Problem requirements – Starting at the line that contains "Task: View mehmet_demirkan257", transcribe each line through the end of the material below, exactly and nothing else, leaving out the pictures.

________________

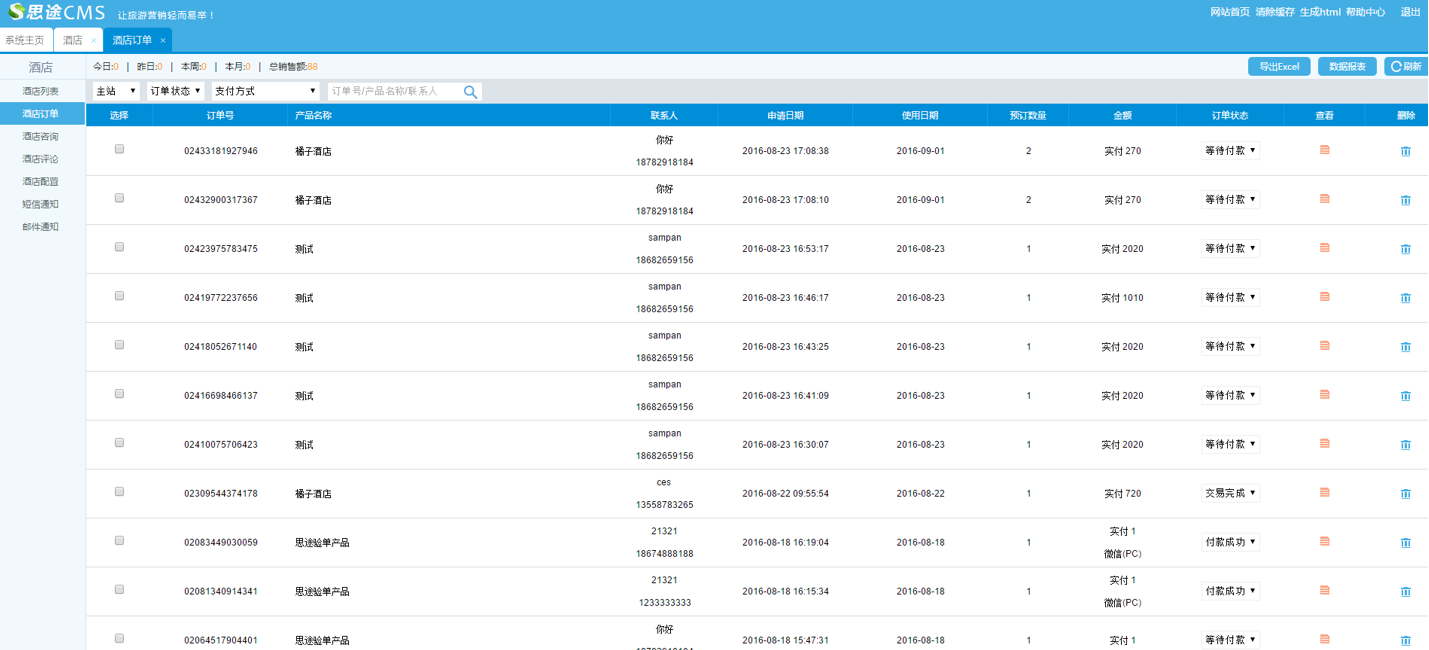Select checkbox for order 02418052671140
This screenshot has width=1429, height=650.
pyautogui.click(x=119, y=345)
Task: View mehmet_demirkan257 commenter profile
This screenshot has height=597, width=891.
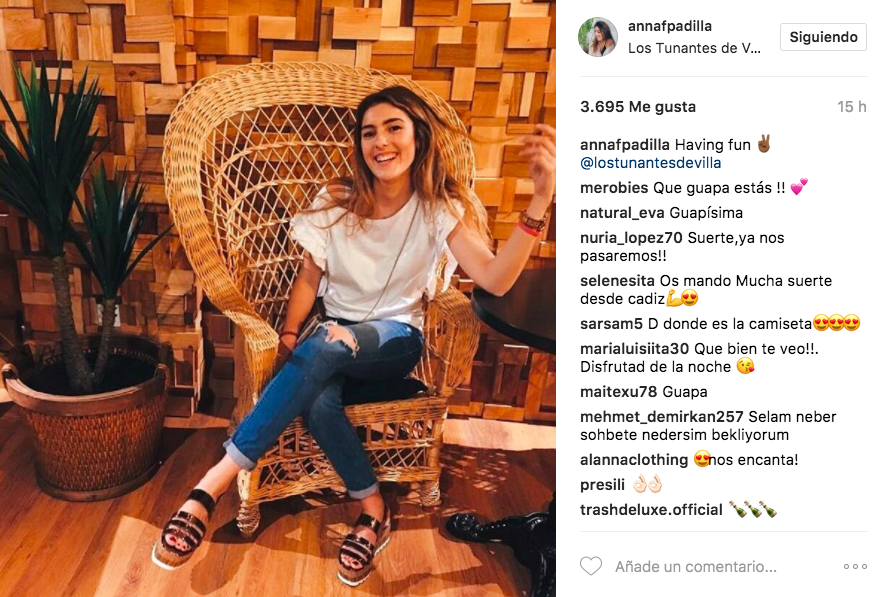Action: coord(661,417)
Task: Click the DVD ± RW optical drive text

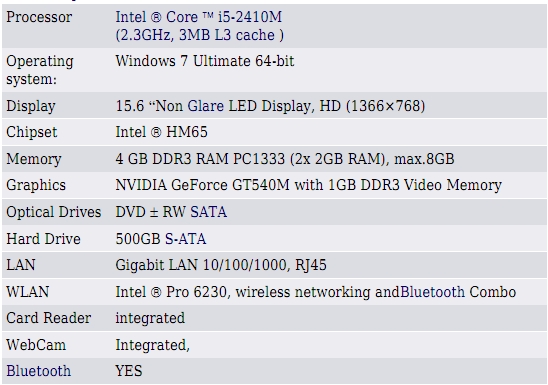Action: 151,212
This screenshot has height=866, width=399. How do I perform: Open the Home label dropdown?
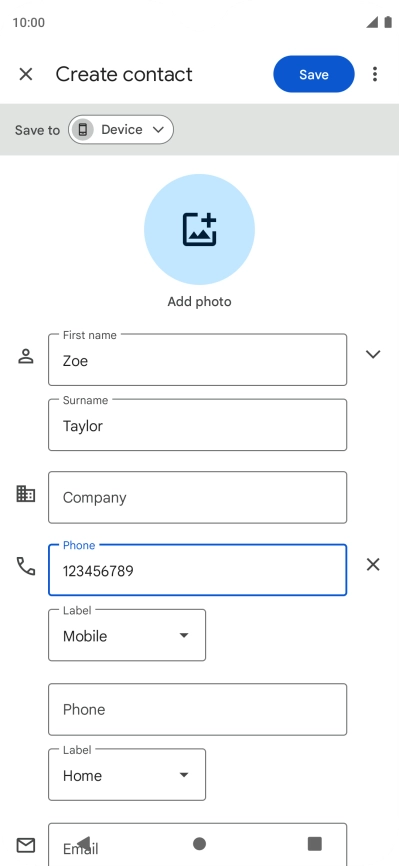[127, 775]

________________

Answer below –
Task: View mehmet_demirkan257 commenter profile
This screenshot has height=597, width=891.
Action: coord(661,417)
Task: Click the DVD ± RW optical drive text

Action: 151,212
This screenshot has height=866, width=399. How do I perform: Open the Home label dropdown?
[127, 775]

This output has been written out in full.